Directions:
Among the entries below, find each line holding "computer" and return it.

Provided records START

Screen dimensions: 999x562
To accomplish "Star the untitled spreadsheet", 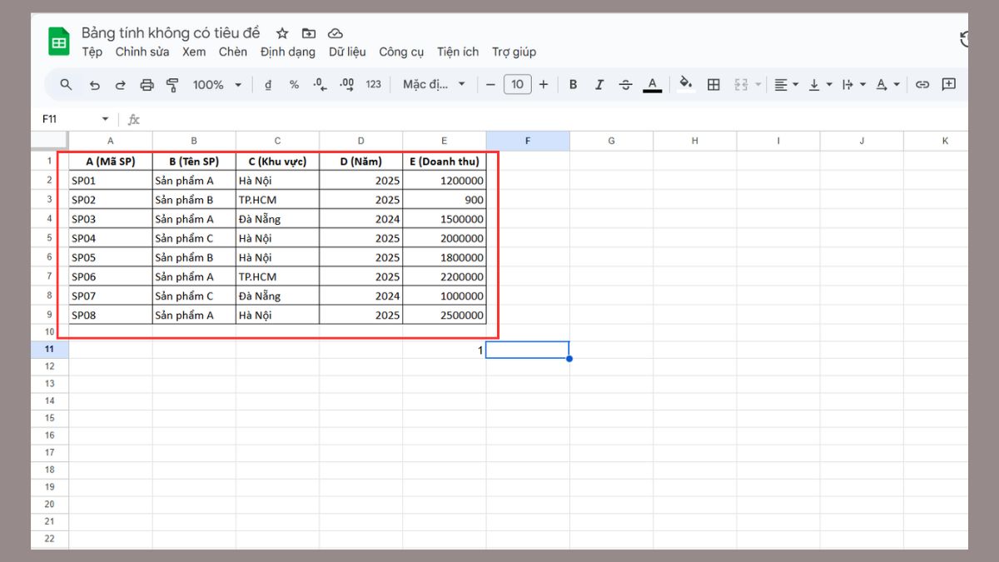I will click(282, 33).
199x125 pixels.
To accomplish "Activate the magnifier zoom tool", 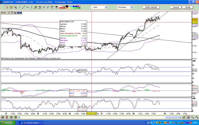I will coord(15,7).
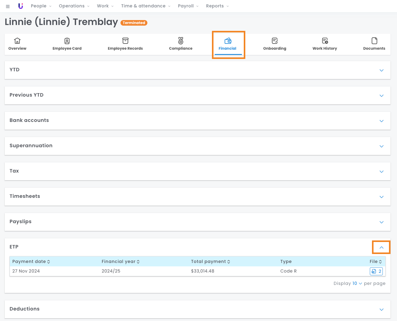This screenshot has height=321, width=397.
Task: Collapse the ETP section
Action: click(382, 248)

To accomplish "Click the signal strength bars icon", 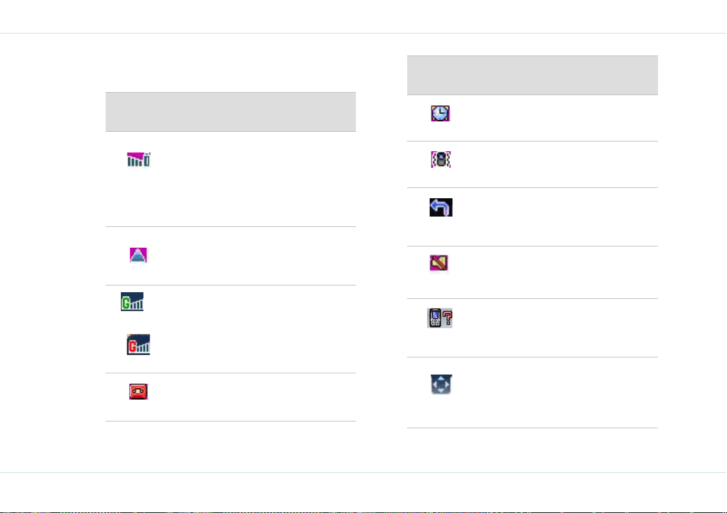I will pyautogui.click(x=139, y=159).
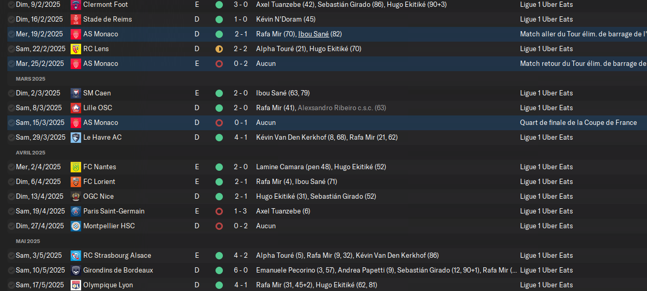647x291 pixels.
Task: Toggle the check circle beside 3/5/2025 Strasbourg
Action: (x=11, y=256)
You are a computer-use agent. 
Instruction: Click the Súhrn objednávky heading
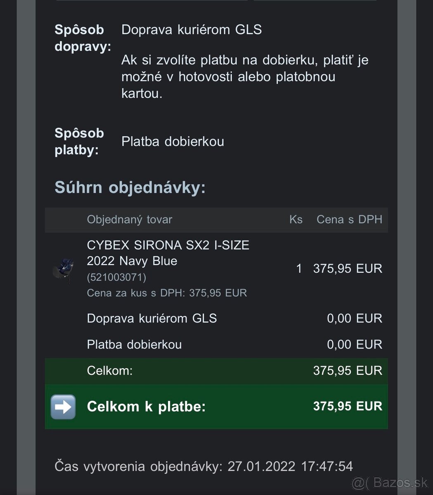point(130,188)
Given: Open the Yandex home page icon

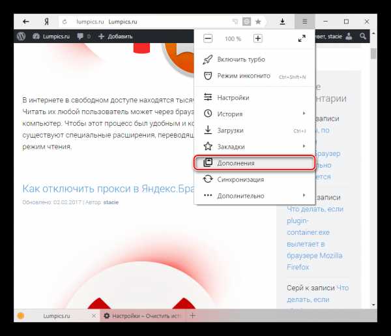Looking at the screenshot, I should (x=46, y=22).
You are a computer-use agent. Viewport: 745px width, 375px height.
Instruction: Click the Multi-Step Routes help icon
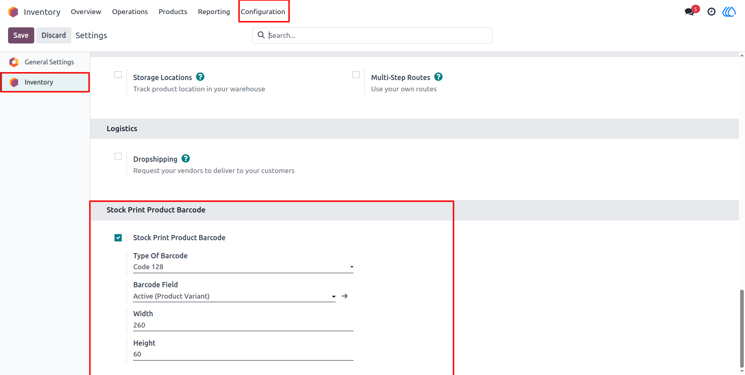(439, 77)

Provided records END
Provided records START

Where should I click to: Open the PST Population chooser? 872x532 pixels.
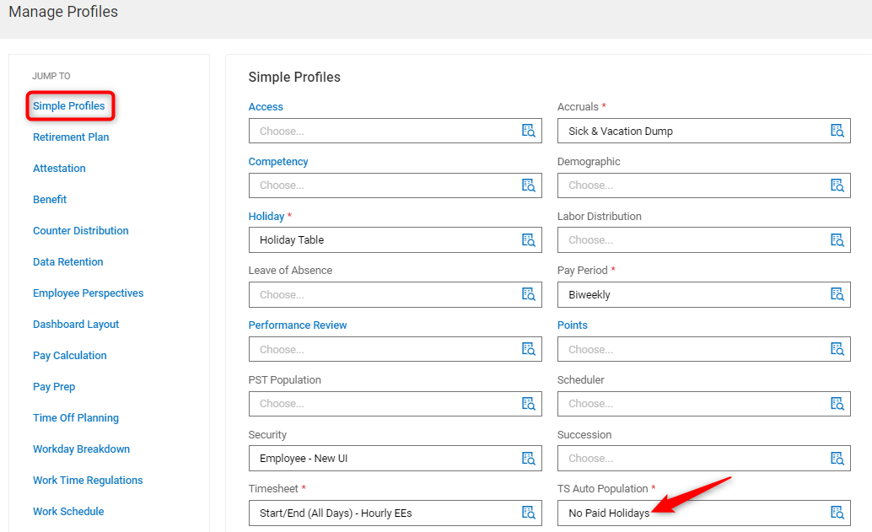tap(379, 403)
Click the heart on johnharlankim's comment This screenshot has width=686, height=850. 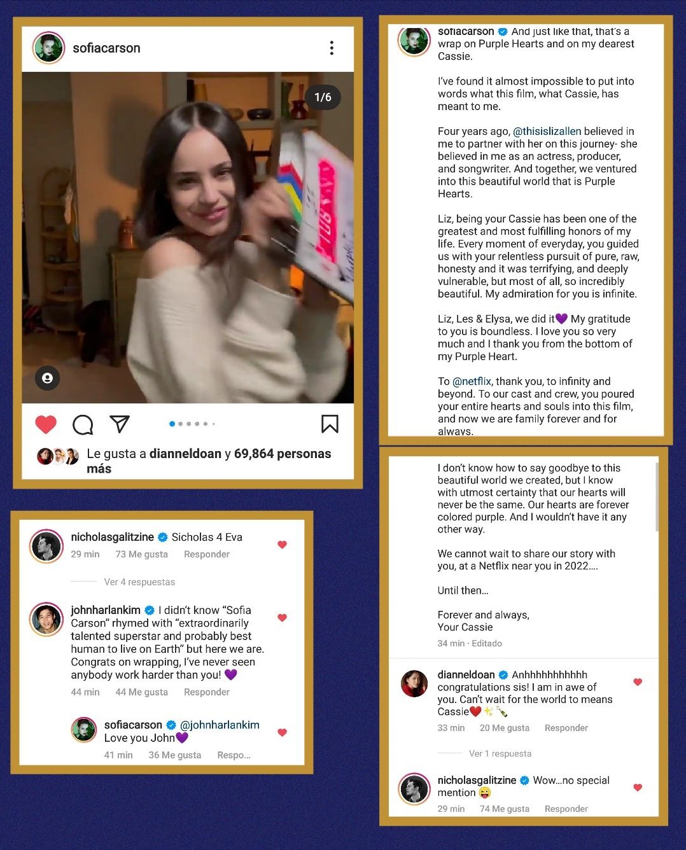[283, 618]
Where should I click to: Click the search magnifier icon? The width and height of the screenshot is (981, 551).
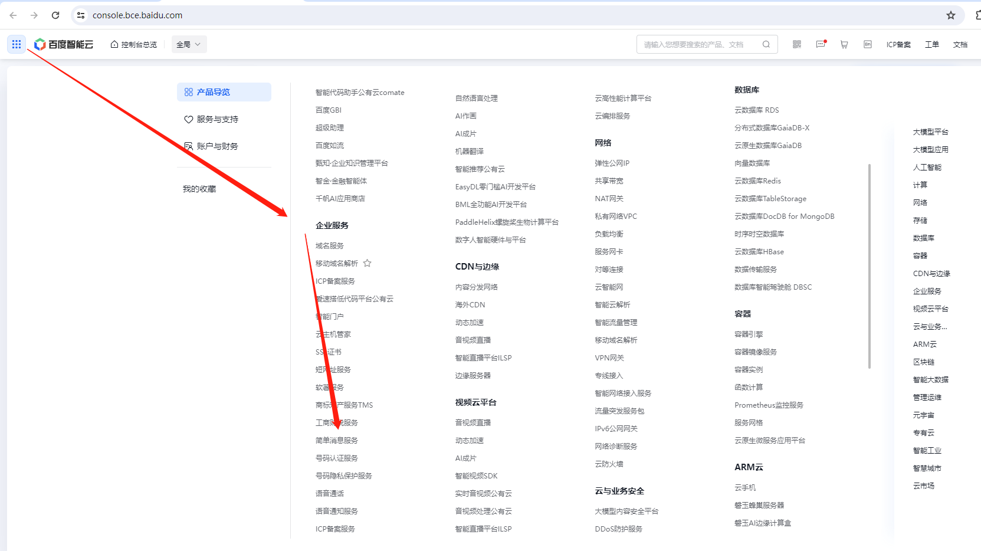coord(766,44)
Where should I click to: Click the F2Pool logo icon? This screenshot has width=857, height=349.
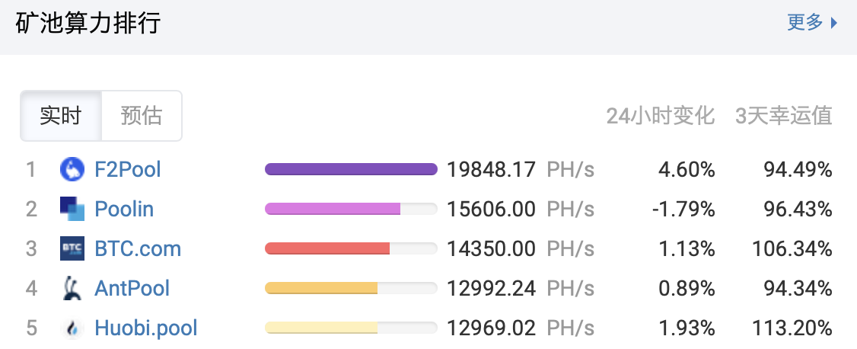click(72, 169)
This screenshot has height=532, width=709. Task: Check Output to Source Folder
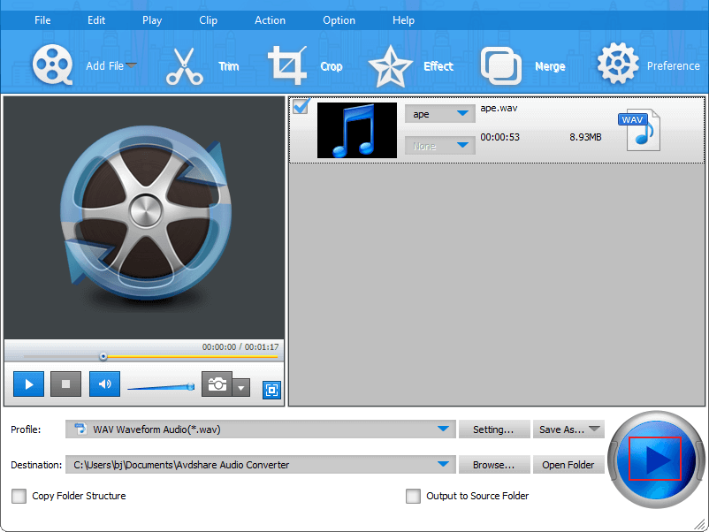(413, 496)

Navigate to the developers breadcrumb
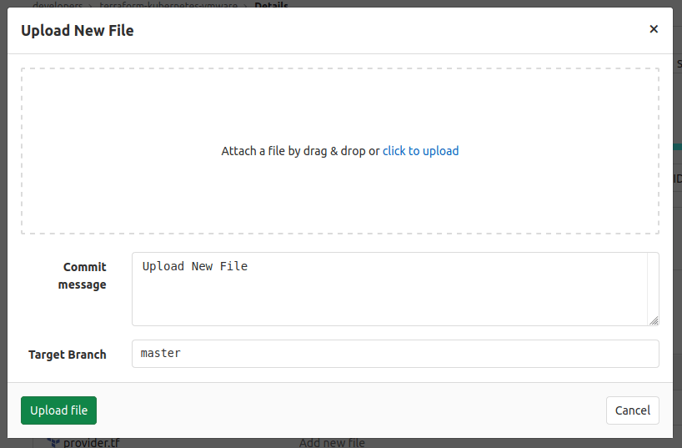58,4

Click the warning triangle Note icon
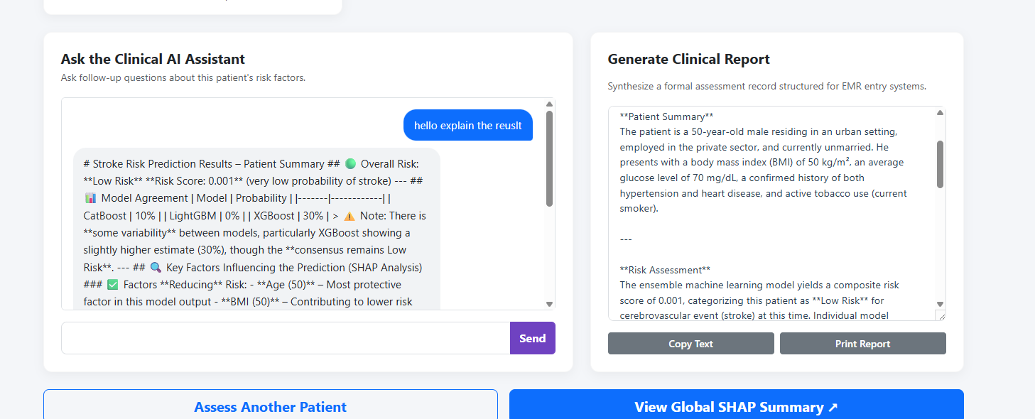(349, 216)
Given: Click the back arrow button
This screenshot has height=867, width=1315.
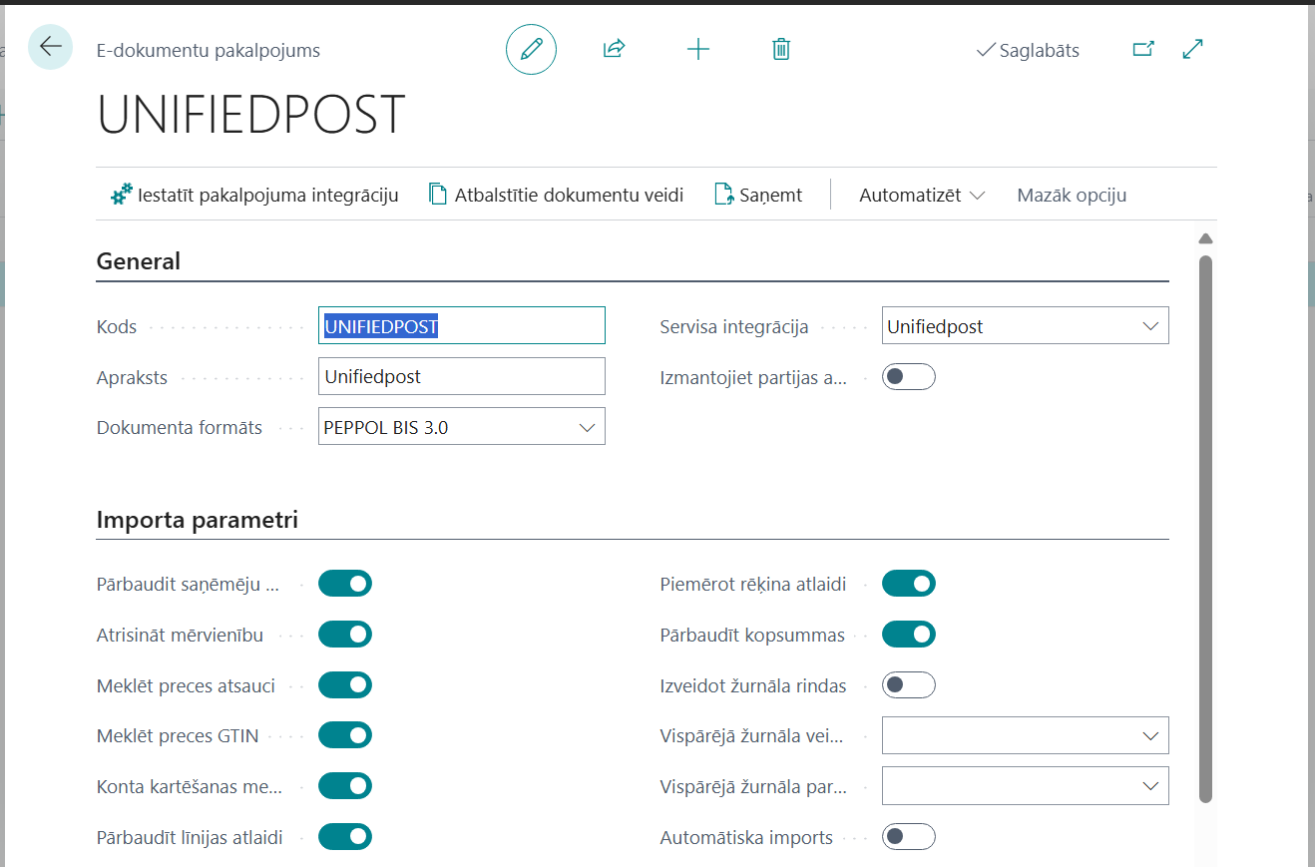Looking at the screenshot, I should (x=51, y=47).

Provided records END

Output:
You are a computer-use agent. 
You are a computer-use agent. Viewport: 745px width, 375px height.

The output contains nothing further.